Without including any pictures, retype exactly the lines from the top of the records through the line containing "Task: Select the shorter blue chart bar", that final line included.

Data for processing Block Start

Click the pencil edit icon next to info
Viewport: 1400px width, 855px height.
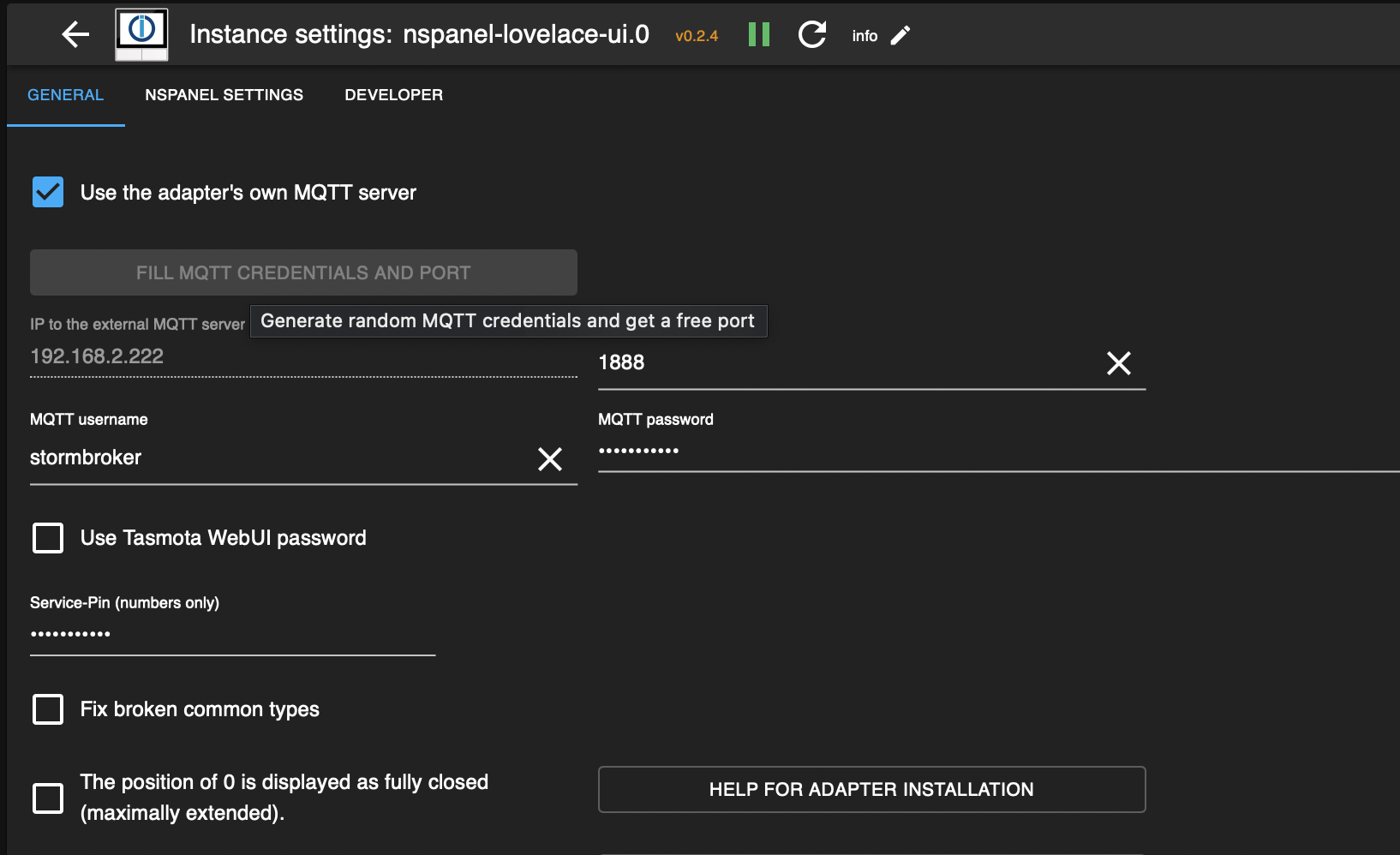[x=900, y=35]
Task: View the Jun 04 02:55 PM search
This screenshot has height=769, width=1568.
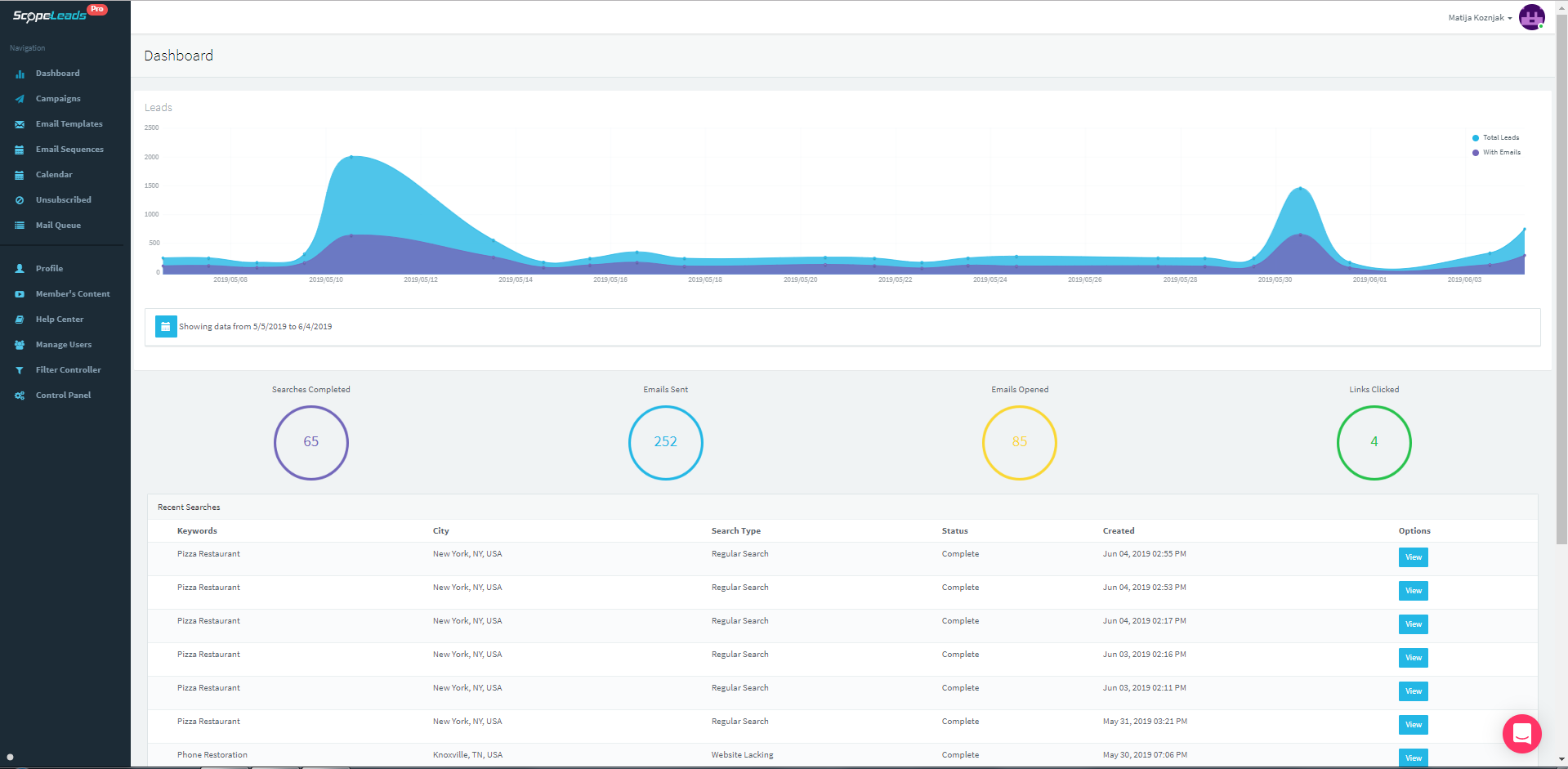Action: 1413,557
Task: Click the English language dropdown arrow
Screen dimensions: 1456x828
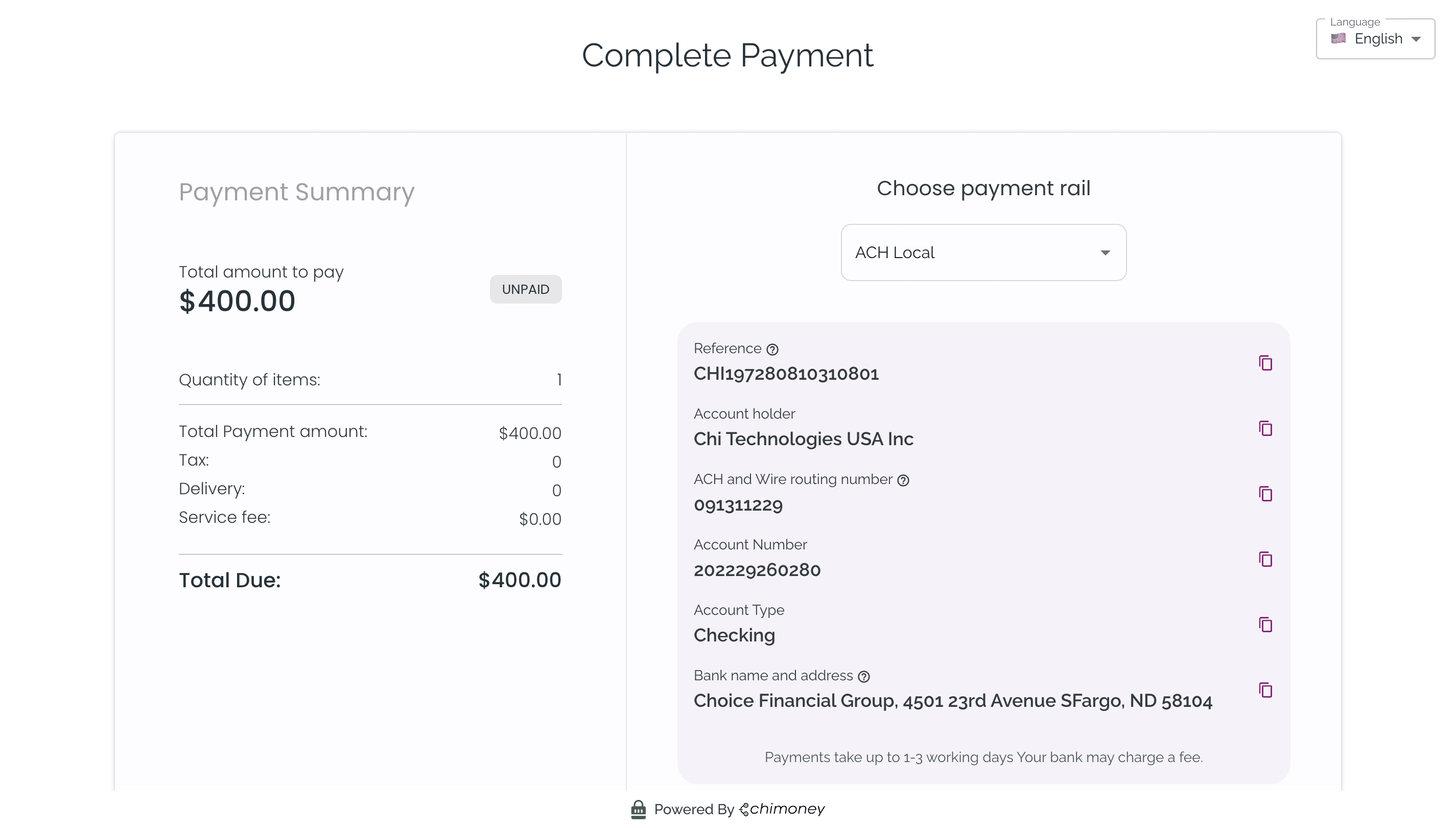Action: (1416, 39)
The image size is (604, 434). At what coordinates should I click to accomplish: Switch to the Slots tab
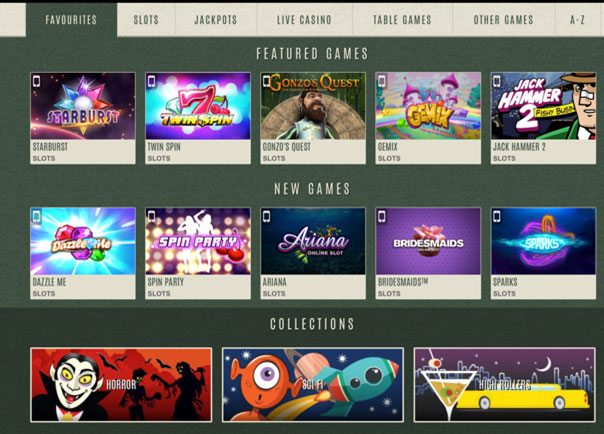pos(146,20)
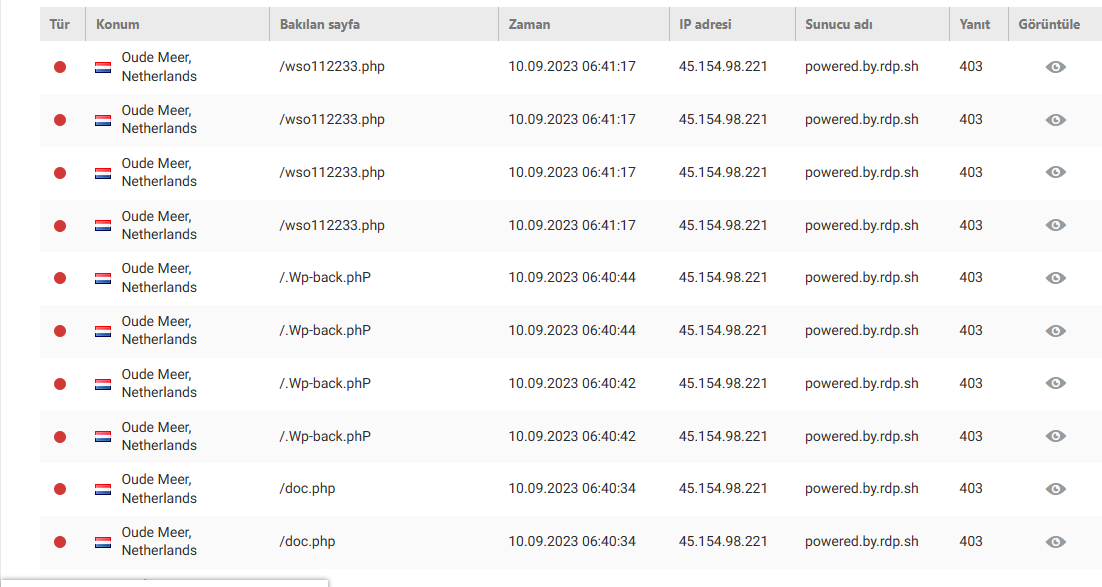Sort by the Yanıt column header
This screenshot has width=1102, height=587.
974,25
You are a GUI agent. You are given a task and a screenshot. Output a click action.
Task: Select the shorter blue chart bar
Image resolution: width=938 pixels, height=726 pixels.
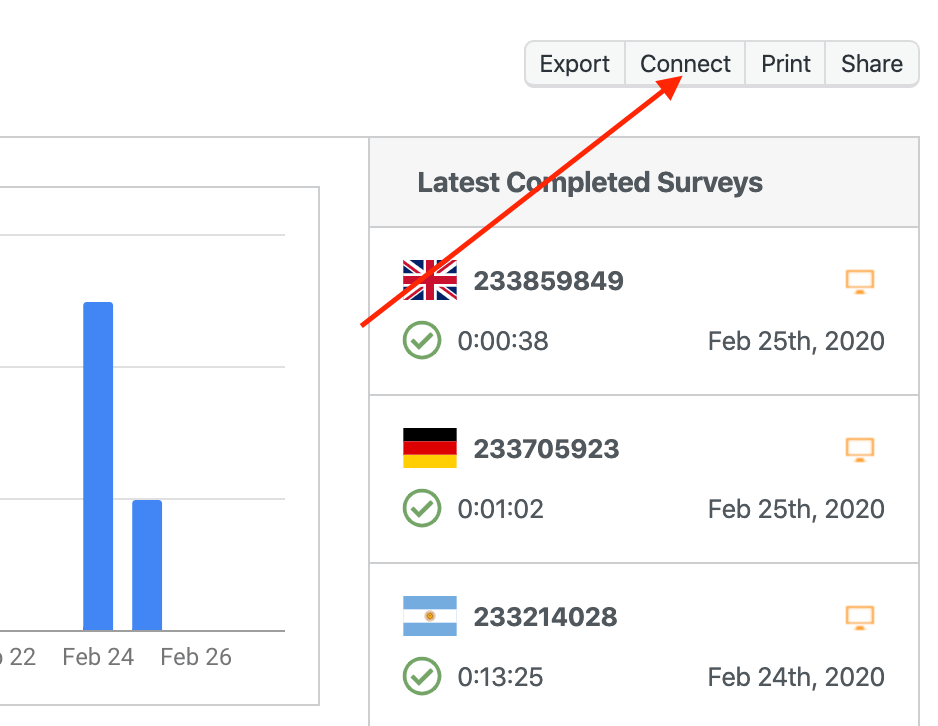coord(147,565)
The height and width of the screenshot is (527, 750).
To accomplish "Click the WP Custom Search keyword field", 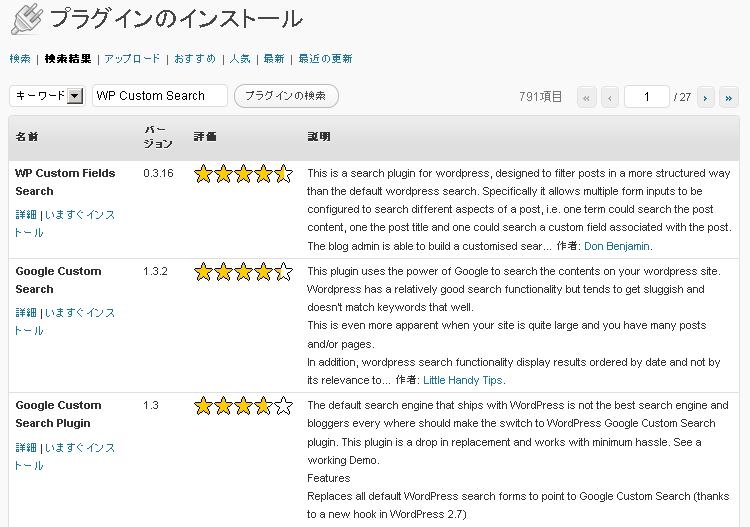I will [160, 96].

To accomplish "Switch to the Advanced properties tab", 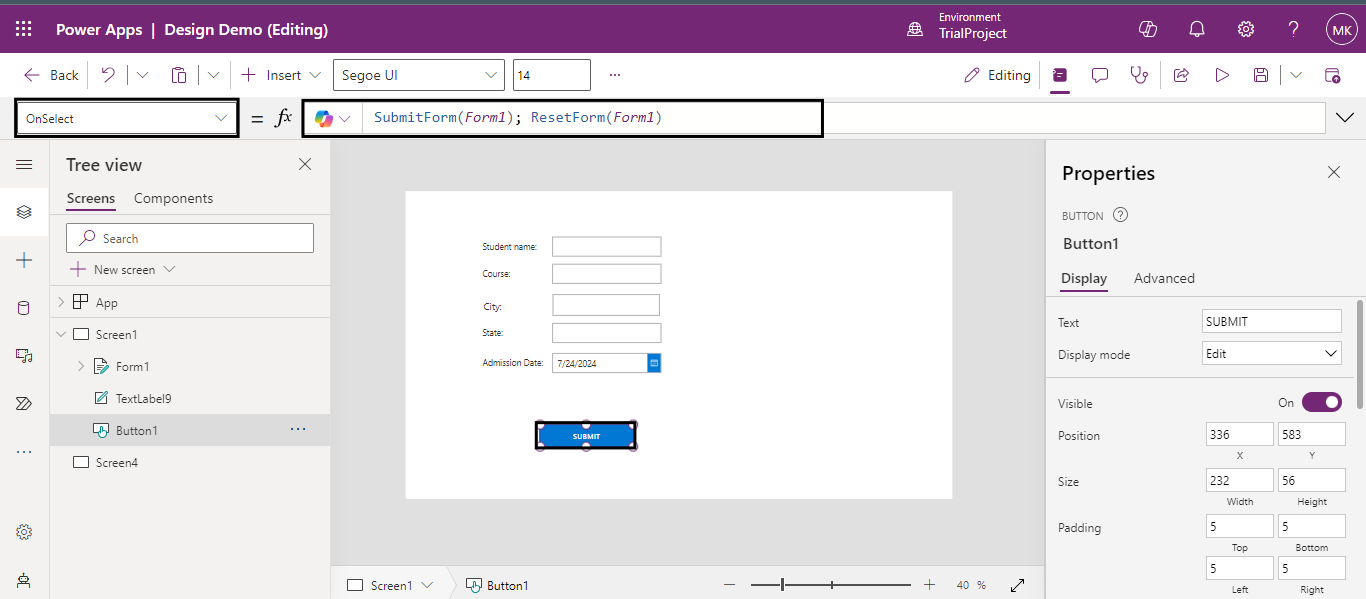I will (x=1164, y=278).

Data for processing Block End

> **Solution below**
Click the pencil edit icon next to info
Viewport: 1400px width, 855px height.
[x=900, y=35]
Task: View the Jun 04 02:55 PM search
This screenshot has height=769, width=1568.
Action: 1413,557
Task: Click the English language dropdown arrow
Screen dimensions: 1456x828
Action: (1416, 39)
The image size is (604, 434). At what coordinates should I click to accomplish: Switch to the Slots tab
pos(146,20)
Sort by the Yanıt column header
This screenshot has width=1102, height=587.
974,25
You are a GUI agent. You are given a task and a screenshot. Output a click action.
Task: Select the shorter blue chart bar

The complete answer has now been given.